• **STATED TASK A**: State how many lines of the records contain the string "debian". Give only the number.

________________

# My SQL



## reaper616 (Jul 24, 2006)

Just got an apache server working with PHP working, and downloaded phpbb.....now when I run the installer for the phpbb through the ftp it comes up with this:

Could not connect to the database, see error message below
[Microsoft][ODBC Driver Manager] Data source name not found and no default driver specified

I have downloaded phpbb version 3.0....could someone help me?


----------



## doctoremote (May 12, 2007)

Why bother with all this. You can download the full package preintergrated FREE (donations if you want) for Apache webserver PHP and Mysql. Goto http://www.wampserver.com/en/ and all your problems will be fixed.

If you start getting errors after this then its your PHP programming.


----------



## reaper616 (Jul 24, 2006)

I got Wamp working thanks for that 

But once again, I am stuck. Pretty much all I need help with is setting up and SMF forum using Wamp.....I have got to the config/install page where it asks for the sql database name and everything but I don't know how to set this up 

Would someone be kind enough to guide me through this?


----------



## reaper616 (Jul 24, 2006)

Any help on this one?


----------



## doctoremote (May 12, 2007)

If you download Mysql Admin you can set up your database name, back it up alter permissions etc. dowload here http://www.softpedia.com/get/Internet/Servers/Database-Utils/MySQL-Administrator-for-Windows.shtml
With Mysql you need the server IP address 
This will be the local ip address of your machine. Mysql will allocate the correct ports for you. You must allow the port 3306 on the server machine through the firewall else nothing will happen.
What exactly are you trying to do as wamp does most things for you including PHPadministrator?


----------



## reaper616 (Jul 24, 2006)

All I am trying to do is install SMF forums. I get the the install working but it asks me for:
MySQL server name:	
MySQL username:	
MySQL password:	
MySQL database name:	
MySQL table prefix:

Could you tell me what to put in these fields, and if something needs setting up for one of the fiels what is it 

Thanks for you help so far


----------



## doctoremote (May 12, 2007)

You need to set up the database in mysql this is what the package is doing. 
the meanings for the above are :-
MySQL server name: This is where we specify the location of the MySQL database.. 99% of the time this will be localhost if run on the same machine or the ip address if another machine on the network.

________________

• **STATED TASK B**:
Answer these questions about the forum thread on MySQL, one answer per line, marked the same way:
(i) Which version of phpbb did the first poster download?
(ii) Which port must be allowed through the firewall on the server machine?
(iii) What will the MySQL server name be 99% of the time if the forum runs on the same machine?

________________

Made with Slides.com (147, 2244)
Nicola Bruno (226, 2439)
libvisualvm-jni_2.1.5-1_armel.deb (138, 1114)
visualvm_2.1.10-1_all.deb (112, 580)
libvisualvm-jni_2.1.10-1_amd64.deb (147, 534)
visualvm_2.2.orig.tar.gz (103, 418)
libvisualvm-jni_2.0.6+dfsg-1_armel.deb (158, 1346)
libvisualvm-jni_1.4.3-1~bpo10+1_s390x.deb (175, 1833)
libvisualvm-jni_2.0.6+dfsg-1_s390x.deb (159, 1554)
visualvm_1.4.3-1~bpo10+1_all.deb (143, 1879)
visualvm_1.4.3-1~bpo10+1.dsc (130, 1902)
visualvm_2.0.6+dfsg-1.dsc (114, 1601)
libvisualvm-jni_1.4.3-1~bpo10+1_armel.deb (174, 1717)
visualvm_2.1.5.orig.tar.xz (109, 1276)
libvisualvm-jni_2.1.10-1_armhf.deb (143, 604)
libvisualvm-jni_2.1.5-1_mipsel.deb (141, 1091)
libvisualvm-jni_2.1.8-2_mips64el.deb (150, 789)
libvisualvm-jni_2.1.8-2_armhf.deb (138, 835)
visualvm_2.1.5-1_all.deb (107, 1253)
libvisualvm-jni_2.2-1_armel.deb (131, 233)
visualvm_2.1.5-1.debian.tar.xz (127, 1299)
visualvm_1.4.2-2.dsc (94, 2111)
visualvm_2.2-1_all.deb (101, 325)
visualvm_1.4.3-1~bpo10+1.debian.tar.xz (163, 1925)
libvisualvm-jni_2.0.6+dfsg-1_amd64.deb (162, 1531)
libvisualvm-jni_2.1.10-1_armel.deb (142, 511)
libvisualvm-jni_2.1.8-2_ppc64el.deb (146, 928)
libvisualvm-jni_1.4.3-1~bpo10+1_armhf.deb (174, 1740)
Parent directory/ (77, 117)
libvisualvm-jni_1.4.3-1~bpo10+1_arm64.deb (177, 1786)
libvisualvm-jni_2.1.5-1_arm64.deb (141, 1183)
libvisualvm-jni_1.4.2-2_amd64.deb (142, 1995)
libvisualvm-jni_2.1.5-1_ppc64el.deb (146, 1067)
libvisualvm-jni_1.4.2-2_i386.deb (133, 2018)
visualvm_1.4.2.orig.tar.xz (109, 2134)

________________

• **CORRECT RESPONSE A**: 2

• **CORRECT RESPONSE B**:
(i) Version 3.0
(ii) Port 3306
(iii) localhost